Yeah took me a few hours, bordering on days of research spread across a few months but I began to realize Mellanox (now nvidia) 40G switching is the sweet spot. just like connectx-3 (and now/soon connectx-4) are the sweet spot for NICs. Windows and Linux capabilities seem solid, and It's been really helped a lot when I discovered recent macOS have built-in mlx5 kernel drivers, since mlx5 is cx4 and up, we do need cx4 for macOS, but it Just Works, off a thunderbolt egpu style enclosure. I have some quirkiness where sometimes the mac to switch link doesnt come up until I do a transceiver reseat at the switch, but there are a lot of variables for me to fiddle with before I get to the bottom of that.
Jumping from 1GbE to 40GbE (25 effective due to typical usage of x4 pcie slots via m.2 adapters and such) for cheap has been pretty spectacular. In terms of capabilities, it singlehandedly extends almost full NVMe storage performance to a whole network (although can't quite touch gen 4 or gen 5 nvme speeds). I also think if your network isnt physically large, the latency is also so good that you could have distributed apps that somehow leverage the DRAM on networked machines, in workloads where you don't need the performance so much but can benefit from reducing wear on SSD endurance.

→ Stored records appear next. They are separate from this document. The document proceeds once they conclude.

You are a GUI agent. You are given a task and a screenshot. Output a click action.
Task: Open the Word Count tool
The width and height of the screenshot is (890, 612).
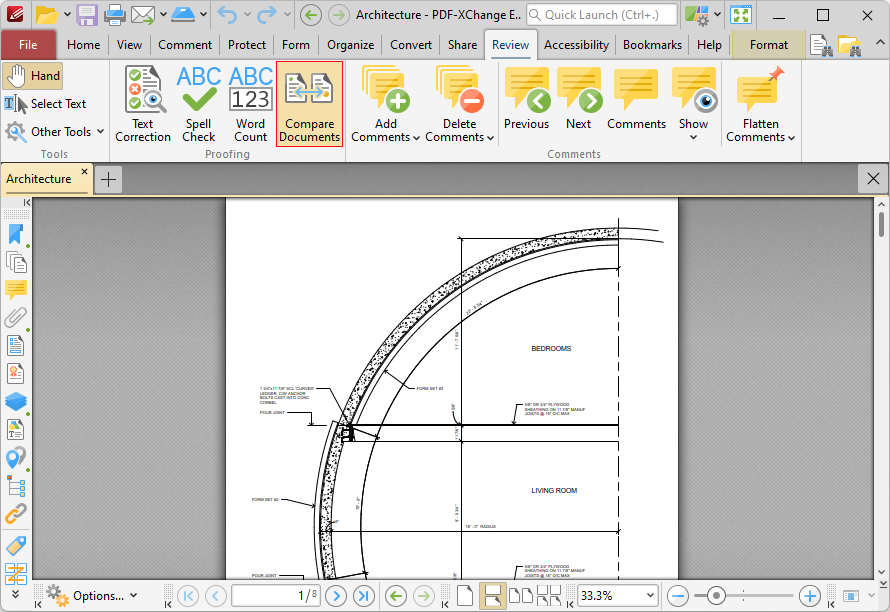coord(250,104)
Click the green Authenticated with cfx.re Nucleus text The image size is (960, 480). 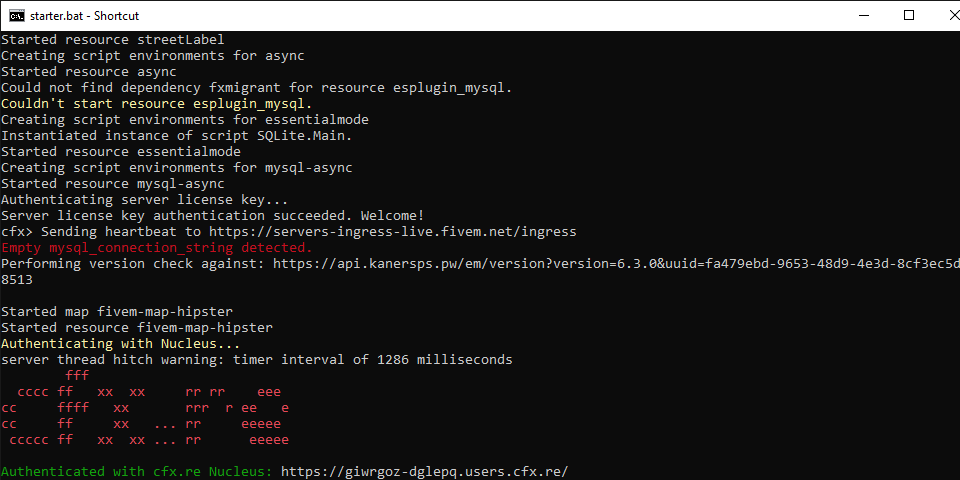137,471
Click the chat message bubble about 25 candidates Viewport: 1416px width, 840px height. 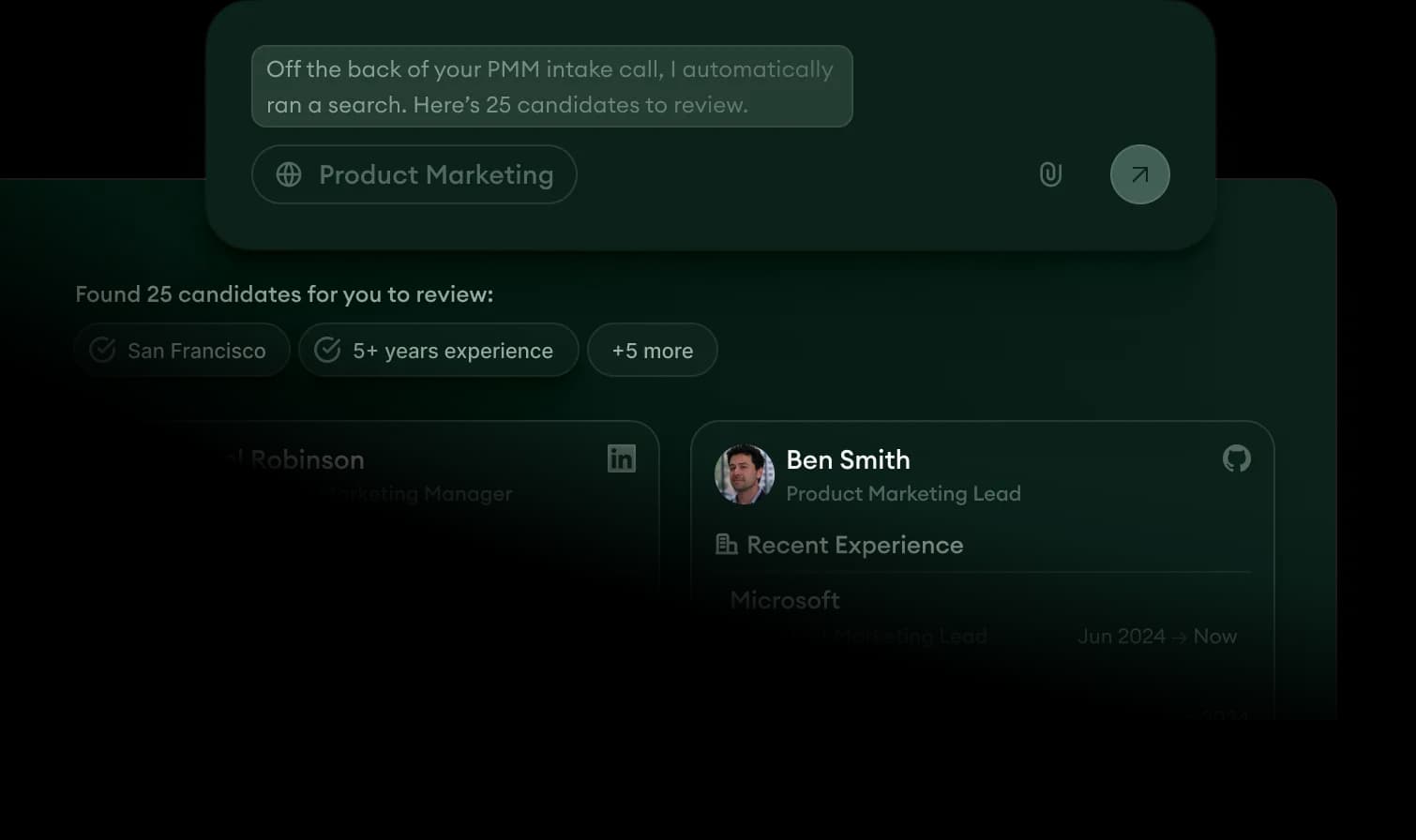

Anyway, the next hop would be to 100GbE as datacenters move off of that, which, currently and for the foreseeable future, is actually limited to the same 25Gbit or so due to getting stuck on gen 3 signaling over 4 PCIe lanes, got to wait for CX5 prices to drop since that's how you get pcie gen 4 to reach 50/60Gbits or so out of 4 pcie lanes.
I think a sx6036 40Gbit switch *should* potentially be backward compatible with newer stuff since QSFP28 is backwards compatible with QSFP+, so long term i may be able to keep using it to max out 40Gbit bandwidth when running 100G hardware, no idea. Likely 100Gbit switch is on the table though if going through the trouble to reach 100G on the nic side.